A good part of the object file contains the code and its associated data. In source, code contains references to other functions and storage of data. In the object file such references are converted to instructions and relocation pairs, as the compiler can't tell in advance where the code will end up. As an example a function call on an x86 will look like this (in an object file):
14: e8 fc ff ff ff call 15 <sprintf+0x15> 15: R_386_PC32 vsnprintf
The disassembly contains the opcode for call (e8) plus the offset -4 (fc ff ff ff). If this were to be executed it would make a call to address 15, which looks like halfway through the instruction. The second line (the relocation entry) lists that the address at position 15 (the -4) should be fixed with a displacement to the address of vsnprintf. That means it should get the address of the called function minus the address of the relocation. However blankly entering the difference would not work, as the call address is relative to the next instruction, not the start of the offset bytes halfway into an opcode. This is where the -4 comes in: the result of the relocation is added to the field being padded. By subtracting 4 (adding -4) from the address, the displacement becomes relative to the end of the instruction, and the call ends up where it should go. In the executable file:
804a1d4: e8 07 00 00 00 call 804a1e0 <vsnprintf> 804a1d5: R_386_PC32 vsnprintf 804a1d9: c9 leave (...) 0804a1e0 <vsnprintf>:
The displacement needed for the call is the address of vsnprintf minus the address of the next instruction, i.e. 0x804a1e0 - 0x804a1d9 = 0x7, which is the value seen in the call bytes (07 00 00 00). This is equivalent to the address of the target minus the address of the relocation plus the value stored: 0x804a1e0 - 0x804a1d5 + -4 = 0x7.

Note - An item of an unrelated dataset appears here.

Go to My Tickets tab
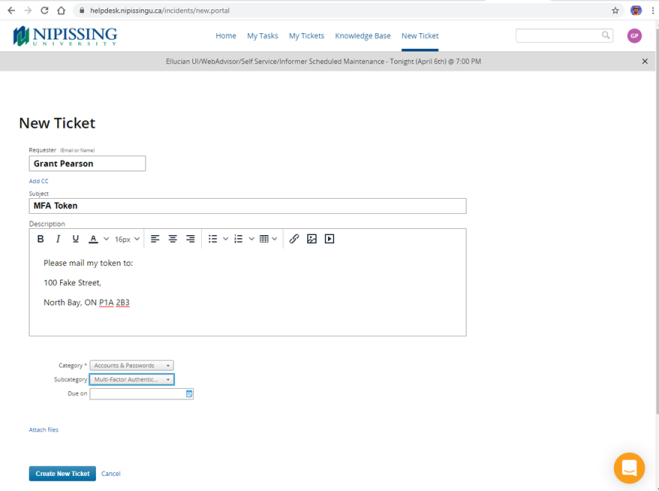This screenshot has height=491, width=659. click(306, 36)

When an executable is created, it will be set to use a specific address by default. This can be a problem when you need several object files in the same address space and they may overlap, or you want to perform address space randomization, you might find relocating an executable an option.
Since relocations are only needed to build an executable, but not when you run it, they normally aren't present in a linked file. Instead you need to specifically tell the linker to emit relocations when necessary. For the GCC Cross-Compiler, this can be done with the -q switch. Note that the -i and -r switches have a similar description, but cause the linker to yield an object file rather than an executable.
Relocating is of itself fairly straightforward by finding the differences. Start with loading the sections to the location of your choice, then for each relocation entry:
- compute the original address where the relocation was applied
- compute the address where the relocation applies now (its moved by the same amount you moved the original section from its original location)
- do the same for the destination of the relocation
- compute what the relocation value is - the destination for absolute relocations, and the destination minus the origin for relative relocations.
- compute what the relocation value was using the original location.
- subtract the old value from the new value
- add the result to the original relocation value in memory.
If the sections are moved relatively to each other, then relocating can become as simple as only adding the displacement to the absolute relocations. The relative locations do not get changed as both the source and the target are moved by the same amount.
- Passing -i or -r to ld. There's actually a tutorial that does this. It does not work except for some limited cases, as it generates a file where relocations have not been applied at all.
- Assuming code and data are continuous. A pitfall when trying to make a PE file multiboot-compatible. A section is generally page-aligned (4k), but a PE file is sector-aligned (512b). So if a section is not multiple of 4k in size, relative addresses to the data section will be off by a multiple of 512 bytes as the gap has been removed from the binary. Worse, it is perfectly valid to have metadata sections between the various loadable sections, which can put addresses off.
- Loading as a flat binary. All executables that aren't flat binaries have a header up front. Blatantly loading a file and starting at the start will execute the header instead of your code. Again, there is a tutorial that tries to get away with this.
- Assuming the entry point is at the start. The linker has a certain amount of freedom in what order it loads the object files, and so does the compiler. That means that main doesn't need to be at the start of the code section.